__Required action__
Return only the lines from the one containing "Task: Start voice search with microphone" to the end of the entries below, exactly as written, both ends included.

──────── Material supplied ────────

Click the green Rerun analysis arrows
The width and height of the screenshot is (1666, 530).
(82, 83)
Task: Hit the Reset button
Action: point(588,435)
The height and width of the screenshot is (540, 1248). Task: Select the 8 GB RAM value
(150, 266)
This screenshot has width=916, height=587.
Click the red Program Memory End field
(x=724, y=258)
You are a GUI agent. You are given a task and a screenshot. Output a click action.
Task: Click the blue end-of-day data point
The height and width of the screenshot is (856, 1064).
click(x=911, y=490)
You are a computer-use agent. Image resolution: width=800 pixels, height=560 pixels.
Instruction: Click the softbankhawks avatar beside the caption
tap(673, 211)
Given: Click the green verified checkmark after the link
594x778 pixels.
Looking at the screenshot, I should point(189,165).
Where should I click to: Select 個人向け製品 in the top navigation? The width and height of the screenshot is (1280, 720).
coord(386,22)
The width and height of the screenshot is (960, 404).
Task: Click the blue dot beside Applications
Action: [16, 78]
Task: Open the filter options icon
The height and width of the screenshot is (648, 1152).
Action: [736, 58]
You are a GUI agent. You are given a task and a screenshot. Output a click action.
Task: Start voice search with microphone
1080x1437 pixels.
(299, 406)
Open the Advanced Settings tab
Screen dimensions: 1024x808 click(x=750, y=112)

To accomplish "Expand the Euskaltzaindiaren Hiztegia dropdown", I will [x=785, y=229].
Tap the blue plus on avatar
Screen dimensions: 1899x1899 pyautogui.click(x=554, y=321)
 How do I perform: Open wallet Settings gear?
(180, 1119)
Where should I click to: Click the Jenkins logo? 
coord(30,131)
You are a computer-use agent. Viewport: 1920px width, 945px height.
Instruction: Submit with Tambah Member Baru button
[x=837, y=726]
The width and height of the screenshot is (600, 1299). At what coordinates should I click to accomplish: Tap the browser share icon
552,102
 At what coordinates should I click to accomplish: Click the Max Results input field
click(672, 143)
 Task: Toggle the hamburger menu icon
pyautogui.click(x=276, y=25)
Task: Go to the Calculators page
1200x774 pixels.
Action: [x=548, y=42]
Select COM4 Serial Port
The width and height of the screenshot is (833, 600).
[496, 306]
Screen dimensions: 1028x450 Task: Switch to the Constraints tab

────────

__Solved problem__
Task: Start voice search with microphone
1080x1437 pixels.
(299, 406)
Open the Advanced Settings tab
Screen dimensions: 1024x808 click(x=750, y=112)

To accomplish "Expand the Euskaltzaindiaren Hiztegia dropdown", I will [x=785, y=229].
Tap the blue plus on avatar
Screen dimensions: 1899x1899 pyautogui.click(x=554, y=321)
 How do I perform: Open wallet Settings gear?
(180, 1119)
Where should I click to: Click the Jenkins logo? 
coord(30,131)
You are a computer-use agent. Viewport: 1920px width, 945px height.
Instruction: Submit with Tambah Member Baru button
[x=837, y=726]
The width and height of the screenshot is (600, 1299). At what coordinates should I click to accomplish: Tap the browser share icon
552,102
 At what coordinates should I click to accomplish: Click the Max Results input field
click(672, 143)
 Task: Toggle the hamburger menu icon
pyautogui.click(x=276, y=25)
Task: Go to the Calculators page
1200x774 pixels.
Action: [x=548, y=42]
Select COM4 Serial Port
The width and height of the screenshot is (833, 600).
[496, 306]
Screen dimensions: 1028x450 Task: Switch to the Constraints tab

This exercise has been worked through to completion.